Das Portrait: Kämpferin für Bürgerrechte
■ Vera Stremkowskaja
Wer heute in Weißrussland seine Stimme für die Verteidigung von Menschenrechten erhebt, spielt mit seinem Leben. Das gilt nicht nur für Oppositionelle und Kritiker des autoritären Staatspräsidenten Alexander Lukaschenko, die misshandelt, mit Geldstrafen belegt, in Knästen oder „einfach so“ verschwinden, sondern auch für deren Verteidiger vor Gericht. Doch bislang hat sich die Rechtsanwältin Vera Stremkowskaja davon nicht beeindrucken lassen. Seit Jahren steht sie Oppositionellen in Prozessen zur Seite, wobei sie sich nicht scheut, deren politischen Charakter und die ständige Verletzung juristischer Verfahrensgrundsätze öffentlich anzuprangern. Für ihr Engagement wird der Juristin jetzt auch im Ausland Anerkennung zuteil: Heute erhält sie in Karlsruhe den Menschenrechtspreis des Deutschen Richterbundes.

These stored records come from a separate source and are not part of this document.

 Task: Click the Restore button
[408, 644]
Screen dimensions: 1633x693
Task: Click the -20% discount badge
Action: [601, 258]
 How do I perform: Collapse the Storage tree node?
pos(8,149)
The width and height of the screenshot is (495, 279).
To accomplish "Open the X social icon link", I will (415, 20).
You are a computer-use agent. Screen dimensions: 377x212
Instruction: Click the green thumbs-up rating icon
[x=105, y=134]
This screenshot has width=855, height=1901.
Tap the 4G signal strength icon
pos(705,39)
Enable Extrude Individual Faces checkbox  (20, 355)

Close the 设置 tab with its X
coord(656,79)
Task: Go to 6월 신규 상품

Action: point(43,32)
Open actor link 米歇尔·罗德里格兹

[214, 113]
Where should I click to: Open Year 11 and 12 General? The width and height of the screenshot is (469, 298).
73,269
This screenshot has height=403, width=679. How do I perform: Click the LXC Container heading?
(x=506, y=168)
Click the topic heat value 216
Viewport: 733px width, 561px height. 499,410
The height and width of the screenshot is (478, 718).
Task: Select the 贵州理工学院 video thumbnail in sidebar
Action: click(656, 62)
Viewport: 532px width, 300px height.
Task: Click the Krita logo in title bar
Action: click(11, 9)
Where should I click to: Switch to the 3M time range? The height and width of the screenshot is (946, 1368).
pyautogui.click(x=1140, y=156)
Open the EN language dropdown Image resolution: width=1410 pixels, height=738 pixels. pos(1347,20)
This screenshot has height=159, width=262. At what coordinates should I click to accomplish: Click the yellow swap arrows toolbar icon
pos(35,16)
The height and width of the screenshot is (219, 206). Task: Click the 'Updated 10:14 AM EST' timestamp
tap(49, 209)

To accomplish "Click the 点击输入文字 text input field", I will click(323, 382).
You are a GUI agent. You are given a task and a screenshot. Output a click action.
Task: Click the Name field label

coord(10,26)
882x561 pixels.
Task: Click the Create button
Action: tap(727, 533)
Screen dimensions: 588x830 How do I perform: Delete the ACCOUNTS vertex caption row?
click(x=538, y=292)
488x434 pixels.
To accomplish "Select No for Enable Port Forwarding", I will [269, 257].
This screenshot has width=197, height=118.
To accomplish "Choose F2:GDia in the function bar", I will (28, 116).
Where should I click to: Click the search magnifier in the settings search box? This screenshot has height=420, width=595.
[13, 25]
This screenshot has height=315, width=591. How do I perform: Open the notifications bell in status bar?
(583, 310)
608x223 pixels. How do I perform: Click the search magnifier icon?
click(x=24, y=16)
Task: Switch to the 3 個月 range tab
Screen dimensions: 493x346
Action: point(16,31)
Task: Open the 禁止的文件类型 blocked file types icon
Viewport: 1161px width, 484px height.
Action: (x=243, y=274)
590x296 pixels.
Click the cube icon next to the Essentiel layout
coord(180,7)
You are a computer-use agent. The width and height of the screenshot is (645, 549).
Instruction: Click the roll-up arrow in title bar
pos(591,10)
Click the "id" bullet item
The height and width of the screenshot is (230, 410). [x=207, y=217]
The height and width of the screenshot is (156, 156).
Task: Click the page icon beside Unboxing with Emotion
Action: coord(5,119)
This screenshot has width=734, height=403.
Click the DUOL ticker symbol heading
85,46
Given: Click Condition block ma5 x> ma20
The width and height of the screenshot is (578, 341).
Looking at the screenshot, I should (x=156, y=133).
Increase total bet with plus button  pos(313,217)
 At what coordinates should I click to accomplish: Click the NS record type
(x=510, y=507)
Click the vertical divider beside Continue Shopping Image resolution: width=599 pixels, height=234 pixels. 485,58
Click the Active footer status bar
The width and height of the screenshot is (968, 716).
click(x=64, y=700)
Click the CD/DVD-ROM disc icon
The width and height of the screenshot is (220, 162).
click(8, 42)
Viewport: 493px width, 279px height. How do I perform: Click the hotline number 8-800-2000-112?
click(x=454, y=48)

Vera Stremkowskaja wurde 1958 im russischen Engels geboren. Nach ihrem Jura-Studium in Minsk arbeitete sie von 1980 bis 1988 als Rechtsberaterin im weißrussischen Justizministerium. 1989 erregte die Anwältin großes Aufsehen, als sie sich in einem Artikel vehement gegen die Todesstrafe aussprach.
Fünf Jahre später erneuerte sie in einem Interview ihr Plädoyer. „Es ist unerlässlich zu verstehen, dass zwischen Vergeltung und Strafe ein Unterschied besteht. Andernfalls wird die Rechtspflege zu einem Mittel der Rache“, sagte Stremkowskaja. Und: Ihre Hauptaufgabe bestünde darin, die Rechte ihrer Mandanten zu verteidigen – „Rechte, die nur allzuoft verletzt werden.“ Das gilt besonders für Weißrussland unter der Herrschaft Alexander Lukaschenkos.
Aus Protest gegen die menschenverachtenden Praktiken des Regimes beendete Stremkowskaja 1996 ihre Tätigkeit als Rechtsberaterin in der Präsidialverwaltung. Im gleichen Jahr wurde sie Vorsitzende des nichtstaatlichen Menschenrechtszentrums in Minsk.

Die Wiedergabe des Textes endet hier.